◆ Entries supplied
Content starts

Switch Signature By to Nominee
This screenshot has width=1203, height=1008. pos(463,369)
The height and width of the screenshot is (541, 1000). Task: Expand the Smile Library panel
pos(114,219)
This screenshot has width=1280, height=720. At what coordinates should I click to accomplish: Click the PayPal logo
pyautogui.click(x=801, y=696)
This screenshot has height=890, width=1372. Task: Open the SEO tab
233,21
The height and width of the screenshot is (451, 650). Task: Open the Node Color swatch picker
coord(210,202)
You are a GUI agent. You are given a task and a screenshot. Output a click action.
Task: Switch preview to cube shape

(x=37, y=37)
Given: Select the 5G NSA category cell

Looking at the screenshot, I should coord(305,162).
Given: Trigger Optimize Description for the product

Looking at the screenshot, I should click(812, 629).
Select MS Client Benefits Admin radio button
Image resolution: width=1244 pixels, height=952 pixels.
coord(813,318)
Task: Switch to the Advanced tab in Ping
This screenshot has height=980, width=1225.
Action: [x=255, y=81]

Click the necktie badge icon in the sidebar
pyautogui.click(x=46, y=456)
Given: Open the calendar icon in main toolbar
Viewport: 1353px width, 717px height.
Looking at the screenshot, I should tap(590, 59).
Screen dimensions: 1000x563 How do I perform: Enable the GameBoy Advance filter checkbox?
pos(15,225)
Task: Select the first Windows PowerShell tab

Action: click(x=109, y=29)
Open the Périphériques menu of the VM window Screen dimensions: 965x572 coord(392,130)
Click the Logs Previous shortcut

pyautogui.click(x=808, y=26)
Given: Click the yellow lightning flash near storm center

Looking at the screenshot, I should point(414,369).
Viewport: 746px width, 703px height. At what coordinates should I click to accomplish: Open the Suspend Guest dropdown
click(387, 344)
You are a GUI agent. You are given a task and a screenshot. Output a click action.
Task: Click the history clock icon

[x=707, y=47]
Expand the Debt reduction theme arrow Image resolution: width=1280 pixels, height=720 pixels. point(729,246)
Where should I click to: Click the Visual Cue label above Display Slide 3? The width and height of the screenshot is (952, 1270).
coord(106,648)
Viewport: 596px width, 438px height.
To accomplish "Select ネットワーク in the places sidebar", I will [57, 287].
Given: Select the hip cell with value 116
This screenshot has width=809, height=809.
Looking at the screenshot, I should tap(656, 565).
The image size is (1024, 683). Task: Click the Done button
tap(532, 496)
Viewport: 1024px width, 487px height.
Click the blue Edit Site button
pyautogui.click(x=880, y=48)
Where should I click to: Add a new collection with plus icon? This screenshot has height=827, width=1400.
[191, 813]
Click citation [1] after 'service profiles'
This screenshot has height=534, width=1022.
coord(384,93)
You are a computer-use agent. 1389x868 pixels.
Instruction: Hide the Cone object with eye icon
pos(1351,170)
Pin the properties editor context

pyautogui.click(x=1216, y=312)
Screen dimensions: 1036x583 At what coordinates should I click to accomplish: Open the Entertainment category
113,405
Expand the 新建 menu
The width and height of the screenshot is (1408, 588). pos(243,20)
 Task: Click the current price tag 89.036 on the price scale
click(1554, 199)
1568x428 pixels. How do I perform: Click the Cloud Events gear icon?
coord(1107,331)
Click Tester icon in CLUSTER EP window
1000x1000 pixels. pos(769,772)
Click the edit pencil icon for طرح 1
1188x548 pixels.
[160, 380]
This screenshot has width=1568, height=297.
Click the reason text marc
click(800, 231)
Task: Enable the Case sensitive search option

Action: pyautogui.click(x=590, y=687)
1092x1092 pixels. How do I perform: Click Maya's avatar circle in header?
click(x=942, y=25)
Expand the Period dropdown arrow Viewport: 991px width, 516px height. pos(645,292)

Content ends

◆ What you are asked to do
Write out the whole listing exactly.

◆ Result of the exercise
Switch Signature By to Nominee
This screenshot has width=1203, height=1008. pos(463,369)
The height and width of the screenshot is (541, 1000). Task: Expand the Smile Library panel
pos(114,219)
This screenshot has width=1280, height=720. At what coordinates should I click to accomplish: Click the PayPal logo
pyautogui.click(x=801, y=696)
This screenshot has height=890, width=1372. Task: Open the SEO tab
233,21
The height and width of the screenshot is (451, 650). Task: Open the Node Color swatch picker
coord(210,202)
You are a GUI agent. You are given a task and a screenshot. Output a click action.
Task: Switch preview to cube shape

(x=37, y=37)
Given: Select the 5G NSA category cell

Looking at the screenshot, I should coord(305,162).
Given: Trigger Optimize Description for the product

Looking at the screenshot, I should click(812, 629).
Select MS Client Benefits Admin radio button
Image resolution: width=1244 pixels, height=952 pixels.
coord(813,318)
Task: Switch to the Advanced tab in Ping
This screenshot has height=980, width=1225.
Action: [x=255, y=81]

Click the necktie badge icon in the sidebar
pyautogui.click(x=46, y=456)
Given: Open the calendar icon in main toolbar
Viewport: 1353px width, 717px height.
Looking at the screenshot, I should tap(590, 59).
Screen dimensions: 1000x563 How do I perform: Enable the GameBoy Advance filter checkbox?
pos(15,225)
Task: Select the first Windows PowerShell tab

Action: click(x=109, y=29)
Open the Périphériques menu of the VM window Screen dimensions: 965x572 coord(392,130)
Click the Logs Previous shortcut

pyautogui.click(x=808, y=26)
Given: Click the yellow lightning flash near storm center

Looking at the screenshot, I should point(414,369).
Viewport: 746px width, 703px height. At what coordinates should I click to accomplish: Open the Suspend Guest dropdown
click(387, 344)
You are a GUI agent. You are given a task and a screenshot. Output a click action.
Task: Click the history clock icon

[x=707, y=47]
Expand the Debt reduction theme arrow Image resolution: width=1280 pixels, height=720 pixels. point(729,246)
Where should I click to: Click the Visual Cue label above Display Slide 3? The width and height of the screenshot is (952, 1270).
coord(106,648)
Viewport: 596px width, 438px height.
To accomplish "Select ネットワーク in the places sidebar", I will [57, 287].
Given: Select the hip cell with value 116
This screenshot has width=809, height=809.
Looking at the screenshot, I should tap(656, 565).
The image size is (1024, 683). Task: Click the Done button
tap(532, 496)
Viewport: 1024px width, 487px height.
Click the blue Edit Site button
pyautogui.click(x=880, y=48)
Where should I click to: Add a new collection with plus icon? This screenshot has height=827, width=1400.
[191, 813]
Click citation [1] after 'service profiles'
This screenshot has height=534, width=1022.
coord(384,93)
You are a computer-use agent. 1389x868 pixels.
Instruction: Hide the Cone object with eye icon
pos(1351,170)
Pin the properties editor context

pyautogui.click(x=1216, y=312)
Screen dimensions: 1036x583 At what coordinates should I click to accomplish: Open the Entertainment category
113,405
Expand the 新建 menu
The width and height of the screenshot is (1408, 588). pos(243,20)
 Task: Click the current price tag 89.036 on the price scale
click(1554, 199)
1568x428 pixels. How do I perform: Click the Cloud Events gear icon?
coord(1107,331)
Click Tester icon in CLUSTER EP window
1000x1000 pixels. pos(769,772)
Click the edit pencil icon for طرح 1
1188x548 pixels.
[160, 380]
This screenshot has width=1568, height=297.
Click the reason text marc
click(800, 231)
Task: Enable the Case sensitive search option

Action: pyautogui.click(x=590, y=687)
1092x1092 pixels. How do I perform: Click Maya's avatar circle in header?
click(x=942, y=25)
Expand the Period dropdown arrow Viewport: 991px width, 516px height. pos(645,292)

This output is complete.